*EXERCISE INPUT*
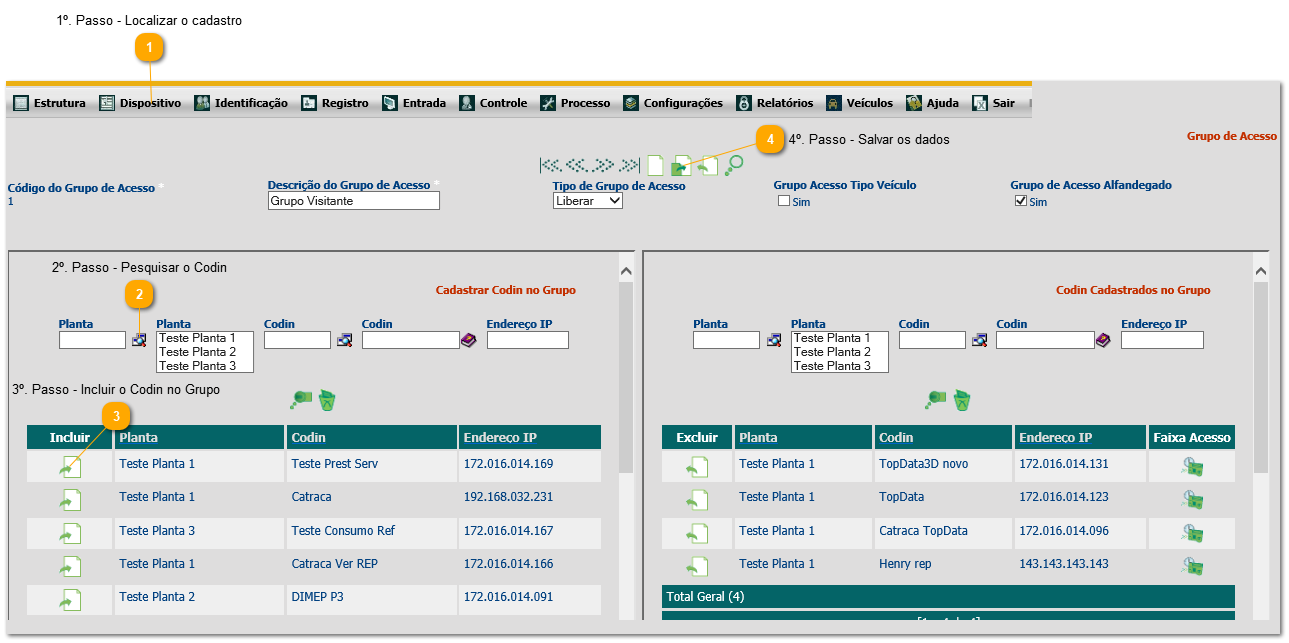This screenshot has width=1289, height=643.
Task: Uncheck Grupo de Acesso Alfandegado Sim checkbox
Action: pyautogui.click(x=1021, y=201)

==

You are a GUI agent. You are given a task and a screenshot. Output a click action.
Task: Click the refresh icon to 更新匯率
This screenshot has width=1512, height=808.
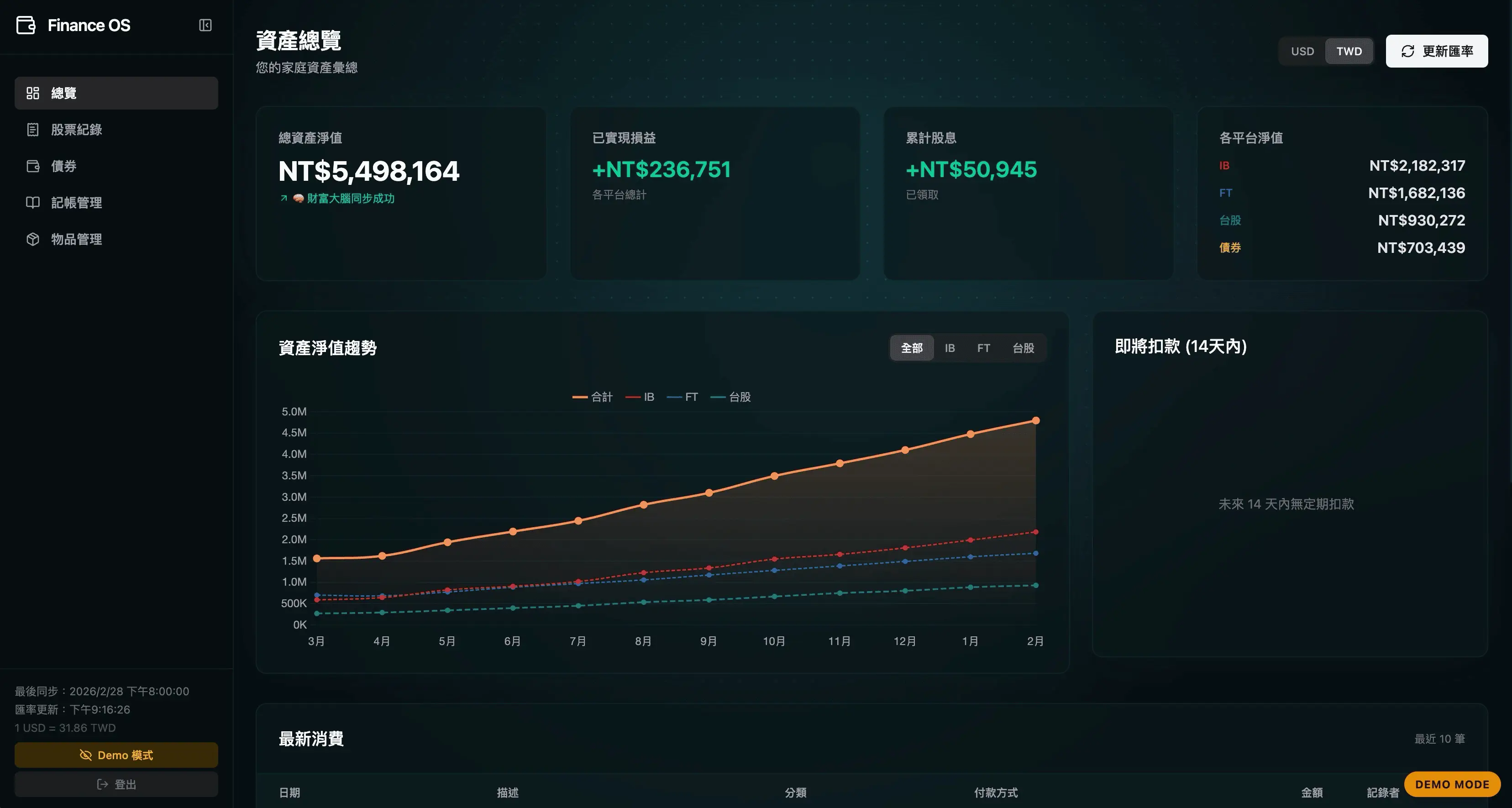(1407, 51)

*GIVEN TASK*
Copy word for word the lines from the one containing "This screenshot has width=1289, height=643." through the one containing "Action: pyautogui.click(x=1021, y=201)", including both of those lines. Leave the pictures out.

*RESPONSE TO THE TASK*
This screenshot has width=1289, height=643.
Task: Uncheck Grupo de Acesso Alfandegado Sim checkbox
Action: pyautogui.click(x=1021, y=201)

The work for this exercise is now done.